Vendredi 22 novembre 2019
Algérie-Maroc : quand le raï efface la frontière
Bienvenue au Maroc. Le pays voisin est l’une des meilleures destinations touristiques au monde. Cependant, les Algériens qui s’y rendent sont des grappes en comparaison avec les autres nationalités. La raison : fermeture de la frontière terrestre.
Les Algériens doivent donc passer par avion, payant malgré eux un billet Air Algérie au prix exorbitant. Les prix surréalistes des billets font mal aussi aux Marocains qui viennent en Algérie notamment pour les travaux de plâtre et de zellige.
La fermeture de la frontière entre l’Algérie et le Maroc subsiste depuis plusieurs années jusqu’à devenir un mur cérébral, voire psychique. Avec le temps, la barrière reflète ses conséquences néfastes sur le conscient des gens des deux rives ; ce qu’on appelle les frontières ou murs de la tête comme la haine, le désamour, le malentendu, les clichés xénophobes…Elles sont très difficiles à effacer, alors qu’il est facile d’abattre un mur en béton, de scier une barrière d’acier.
Les Marocains et les Algériens sont deux peuples qui s’aiment énormément. Il suffit de décliner son identité algérienne au Maroc pour voir les accolades et les mots doux que vous offrent les Marocains. Lors de la coupe d’Afrique, ils ont supporté corps et âme l’équipe algérienne en scandant le slogan « khawa khawa » (nous sommes des frères). Même fraternité chaleureuse sur le sol algérien.
Alors que les murs et les barrières poussent dans les diverses géographies, des peuples bâtissent des ponts entre eux par d’autres moyens comme le sport, l’art, ou tout simplement les mots.
Au Maroc, le moyen qui constitue un pont solide avec l’Algérie est bel est bien le raï. Genre musical algérien qui puise sa beauté et sa profondeur dans le simple quotidien algérien. Classique ou moderne, il envahit (dans le sens positif et fraternel) le pays voisin.
Depuis des années, le festival international du raï se tient à Oujda. Saidia et Oujda sont deux villes marocaines frontalières où le raï algérien n’est pas un art étranger : il est si sacralisé que le visiteur a l’impression d’être à Oran. Un élément primordial de la vie quotidienne. L’accent même des habitants est fortement influencé par le langage du raï, cet art qui a « algérianisé » Oujda et Saidia. Cela est un grand signe d’amour et de fraternité.
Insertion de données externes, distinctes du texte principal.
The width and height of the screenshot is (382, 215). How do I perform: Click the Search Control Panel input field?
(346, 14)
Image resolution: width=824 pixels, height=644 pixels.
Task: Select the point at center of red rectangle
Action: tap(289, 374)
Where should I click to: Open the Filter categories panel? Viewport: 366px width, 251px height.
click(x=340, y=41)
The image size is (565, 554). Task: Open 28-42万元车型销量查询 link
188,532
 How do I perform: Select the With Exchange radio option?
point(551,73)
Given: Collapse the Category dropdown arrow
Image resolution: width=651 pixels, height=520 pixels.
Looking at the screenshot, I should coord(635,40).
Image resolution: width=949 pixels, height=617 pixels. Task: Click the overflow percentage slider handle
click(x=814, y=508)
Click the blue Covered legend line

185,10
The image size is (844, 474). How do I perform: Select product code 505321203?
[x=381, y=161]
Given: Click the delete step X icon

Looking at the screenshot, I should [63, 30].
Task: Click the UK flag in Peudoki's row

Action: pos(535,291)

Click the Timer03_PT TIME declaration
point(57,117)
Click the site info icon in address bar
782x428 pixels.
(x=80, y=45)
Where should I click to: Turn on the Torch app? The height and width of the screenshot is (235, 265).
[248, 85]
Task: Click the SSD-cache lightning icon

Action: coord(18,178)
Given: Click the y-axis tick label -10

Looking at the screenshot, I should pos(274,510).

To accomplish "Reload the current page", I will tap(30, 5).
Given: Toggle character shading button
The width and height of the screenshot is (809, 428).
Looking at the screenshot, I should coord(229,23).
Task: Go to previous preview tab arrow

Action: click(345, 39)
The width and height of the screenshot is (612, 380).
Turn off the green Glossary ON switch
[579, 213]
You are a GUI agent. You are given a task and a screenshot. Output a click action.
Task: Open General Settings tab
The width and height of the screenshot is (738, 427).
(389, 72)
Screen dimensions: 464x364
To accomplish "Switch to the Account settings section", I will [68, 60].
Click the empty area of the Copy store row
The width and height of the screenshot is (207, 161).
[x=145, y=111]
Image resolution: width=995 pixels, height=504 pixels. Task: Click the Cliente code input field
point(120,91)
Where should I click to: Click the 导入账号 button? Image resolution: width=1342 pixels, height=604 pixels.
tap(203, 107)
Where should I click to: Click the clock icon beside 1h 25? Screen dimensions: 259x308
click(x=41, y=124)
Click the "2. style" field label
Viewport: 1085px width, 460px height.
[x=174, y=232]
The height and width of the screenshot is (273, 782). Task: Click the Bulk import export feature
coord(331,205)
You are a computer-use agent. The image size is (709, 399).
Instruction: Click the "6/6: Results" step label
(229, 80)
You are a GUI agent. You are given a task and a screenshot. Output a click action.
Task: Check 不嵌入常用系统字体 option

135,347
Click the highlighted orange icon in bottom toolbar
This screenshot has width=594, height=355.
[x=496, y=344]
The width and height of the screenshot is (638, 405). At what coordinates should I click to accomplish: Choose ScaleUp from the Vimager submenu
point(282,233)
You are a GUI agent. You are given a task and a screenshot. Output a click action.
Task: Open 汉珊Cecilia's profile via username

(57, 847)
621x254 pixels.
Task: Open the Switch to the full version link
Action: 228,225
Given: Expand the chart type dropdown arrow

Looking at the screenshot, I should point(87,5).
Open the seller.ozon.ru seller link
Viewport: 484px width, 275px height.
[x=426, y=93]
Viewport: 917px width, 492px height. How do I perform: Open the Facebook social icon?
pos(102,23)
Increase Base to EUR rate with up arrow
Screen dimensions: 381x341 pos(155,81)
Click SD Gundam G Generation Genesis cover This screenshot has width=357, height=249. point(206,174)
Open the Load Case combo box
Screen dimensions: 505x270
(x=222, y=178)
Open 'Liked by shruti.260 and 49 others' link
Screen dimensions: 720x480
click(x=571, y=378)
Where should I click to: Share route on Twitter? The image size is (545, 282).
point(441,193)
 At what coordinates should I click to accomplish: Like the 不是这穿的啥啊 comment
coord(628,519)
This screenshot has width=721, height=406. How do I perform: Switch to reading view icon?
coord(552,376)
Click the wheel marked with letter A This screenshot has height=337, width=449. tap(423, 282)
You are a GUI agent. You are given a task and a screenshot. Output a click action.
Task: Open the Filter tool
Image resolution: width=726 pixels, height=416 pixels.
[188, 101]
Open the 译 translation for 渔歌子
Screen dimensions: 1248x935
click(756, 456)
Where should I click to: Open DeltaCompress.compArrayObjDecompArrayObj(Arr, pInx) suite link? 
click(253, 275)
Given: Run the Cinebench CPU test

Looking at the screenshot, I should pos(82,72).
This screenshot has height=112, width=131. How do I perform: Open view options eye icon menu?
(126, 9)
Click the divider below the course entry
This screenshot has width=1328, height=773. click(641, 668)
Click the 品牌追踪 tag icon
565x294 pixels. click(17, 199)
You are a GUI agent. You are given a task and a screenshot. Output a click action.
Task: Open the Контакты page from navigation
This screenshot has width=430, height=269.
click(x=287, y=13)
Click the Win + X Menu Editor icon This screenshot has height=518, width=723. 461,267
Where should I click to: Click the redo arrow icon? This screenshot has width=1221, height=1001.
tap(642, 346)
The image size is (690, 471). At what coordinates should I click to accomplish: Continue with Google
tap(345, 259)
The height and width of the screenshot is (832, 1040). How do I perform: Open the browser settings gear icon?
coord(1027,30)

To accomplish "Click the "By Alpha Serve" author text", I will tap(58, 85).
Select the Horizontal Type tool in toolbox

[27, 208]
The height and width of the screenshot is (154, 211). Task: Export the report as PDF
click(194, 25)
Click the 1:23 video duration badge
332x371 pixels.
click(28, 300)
La corniche d’Ain Diab à Casablanca est l’un des lieux majeurs de la fête nocturne. Les discothèques et lounges invitent très souvent des chanteurs de raï algériens. Synthé et derbouka secouent la salle. Le chanteur mène les corps vers un ciel d’extase. De temps en temps, les clients lui offrent des billets pour faire passer une dédicace ; chacune se termine souvent par ce slogan fraternel qui ravive la flamme de l’ambiance « Algériens-Marocains, khawa khawa.»
Le même décor et la même ambiance dans les discothèques des autres villes comme Marrakech ou Tanger. Pas seulement dans les boîtes, le raï algérien est omniprésent au Royaume : dans les magasins, dans les voitures, dans les ruelles des souks, sur les Smartphones… Il faut savoir qu’il y a même de jeunes Marocains qui se lancent dans le raï.
Le Marocain aime discuter avec l’Algérien. Deux sujets principaux dans toute discussion : la révolution en cours (Hirak) et le raï. Celui-ci est devenu même une source de codes socioculturels. Par exemple, tout comme en Algérie, un Marocain écoutant cheb Hasni, reçoit ce commentaire de ses amis : « Tu écoutes Hasni donc tu es amoureux ». Célèbre chanteur de raï algérien assassiné en 1994, connu par ses belles chansons sentimentales, Hasni est sacré au Royaume. En deuxième place, vient cheb Akil, un autre rossignol de la chanson sentimentale.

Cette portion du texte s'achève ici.